Mais l’ajout de divers éléments censés apporter du réalisme et de la pertinence ne doit pas dissimuler que les bases de ces modèles sont profondément irréalistes. Les fameux «fondements microéconomiques» supposés établir la supériorité des modèles DSGE sur leurs prédécesseurs inspirés de la théorie keynésienne ne sont que l’extension à l’économie entière du comportement supposé parfaitement rationnel d’un individu isolé. On sait d’une part que cette hypothèse est irréaliste à l’échelle individuelle et que d’autre part, même si elle était vérifiée, une société composée d’individus se comportant ainsi ne se comporterait pas en général comme un individu soi-disant «représentatif».

L’utilisation pratique de ces modèles soulève aussi des problèmes. La prise en compte de variables supposées ajouter du réalisme à la spécification ne rend que plus arbitraire encore leur application empirique en vue d’expliquer les évolutions macroéconomiques (PIB, chômage, etc.) observées ou de prévoir les évolutions à venir. Le nombre de paramètres à estimer par des méthodes statistiques est trop grand au regard de l’information disponible, ce qui conduit à imposer des restrictions soi-disant fondées théoriquement à un nombre croissant de ces paramètres. La complexité des modèles fait que des restrictions aux conséquences importantes peuvent être introduites plus ou moins subrepticement par le modélisateur.

Les partisans de cette modélisation admettent son irréalisme mais la défendent par l’argument classique : tous les modèles sont faux. Ils font ainsi une confusion volontaire entre la fausseté résultant des simplifications indispensables à tout exercice de modélisation et celle qui découle de l’incorporation d’éléments en contradiction flagrante avec la réalité observable. Cette macroéconomie est comme une astronomie postulant l’existence d’astres cubiques utilisée pour discuter savamment de l’influence des sommets et des arêtes de la Lune sur les marées.

Alors que la modélisation est supposée permettre de saisir et analyser une réalité inaccessible autrement, la macroéconomie dominante, elle, empêche de voir, et encore plus de comprendre, ce que même un profane pourrait observer. Ce n’est que dans les périodes de crise, alors que se produit un événement imprévu parce qu’inenvisageable dans le cadre théorique concerné, que les critiques les plus radicales contre la représentation orthodoxe peuvent éventuellement se faire entendre.

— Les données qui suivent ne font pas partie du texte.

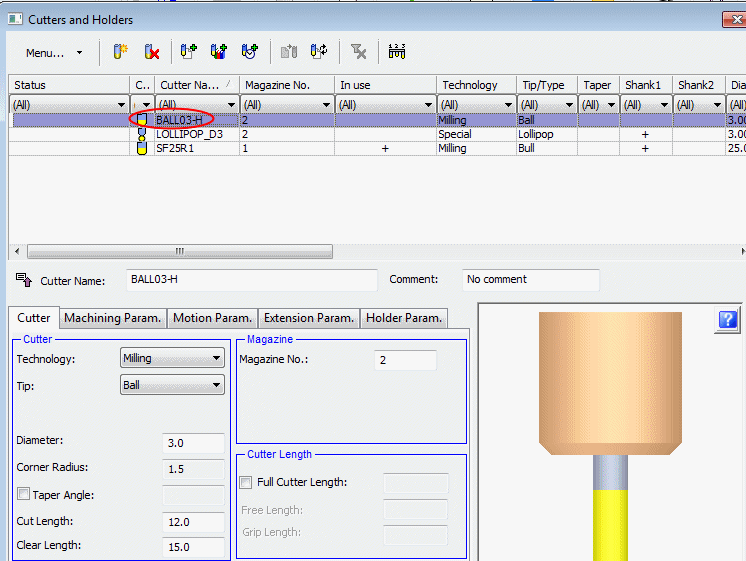Click the Delete Cutter icon with red X

pos(152,52)
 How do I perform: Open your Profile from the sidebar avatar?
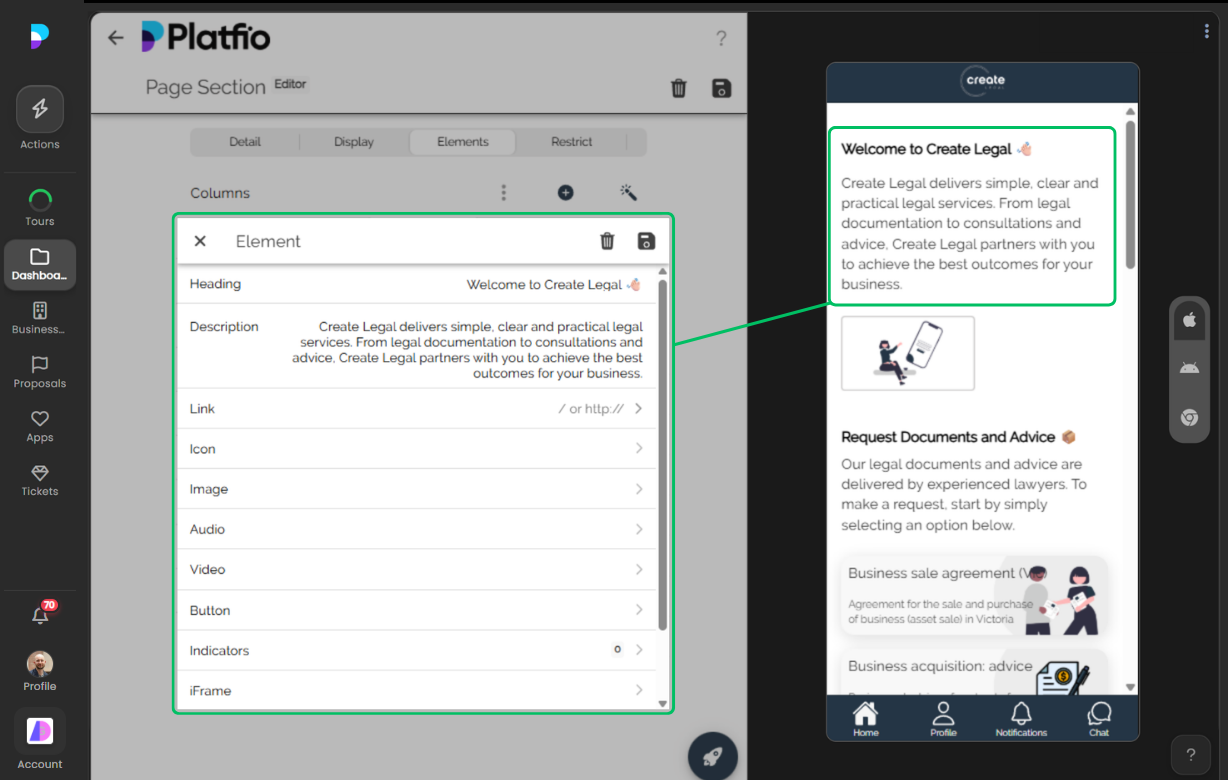[x=40, y=663]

Il y a peu d’éléments nouveaux dans le débat critique sur la théorie macroéconomique dominante qui s’ouvre à la suite du papier de Romer. Les objections maintes fois soulevées dans le passé n’ont pas eu de conséquences pratiques.

Il y a certainement des raisons politiques derrière le «succès» (au moins académique) de cette macroéconomie. Ce n’est pas une coïncidence si elle a supplanté la traditionnelle macroéconomie keynésienne au moment où s’imposait la «révolution conservatrice» aux États-Unis.

Mais un des intérêts du papier de Romer est la façon dont il explique comment un groupe d’économistes parvenus à s’imposer dans le champ à la faveur de la crise des années 1970 a progressivement éliminé la concurrence d’autres paradigmes par des méthodes associant la collusion, la loyauté à l’égard des membres de la secte, la déférence envers ses gourous, le rejet des hérétiques… La méthode scientifique d’évaluation par les pairs s’est transformée en une pratique d’autovalidation d’une pensée quasi-religieuse. Romer dit aussi pourquoi il se sent libre de rendre public ses critiques : il ne se soucie plus guère de ses perspectives de publications dans les grandes revues du champ.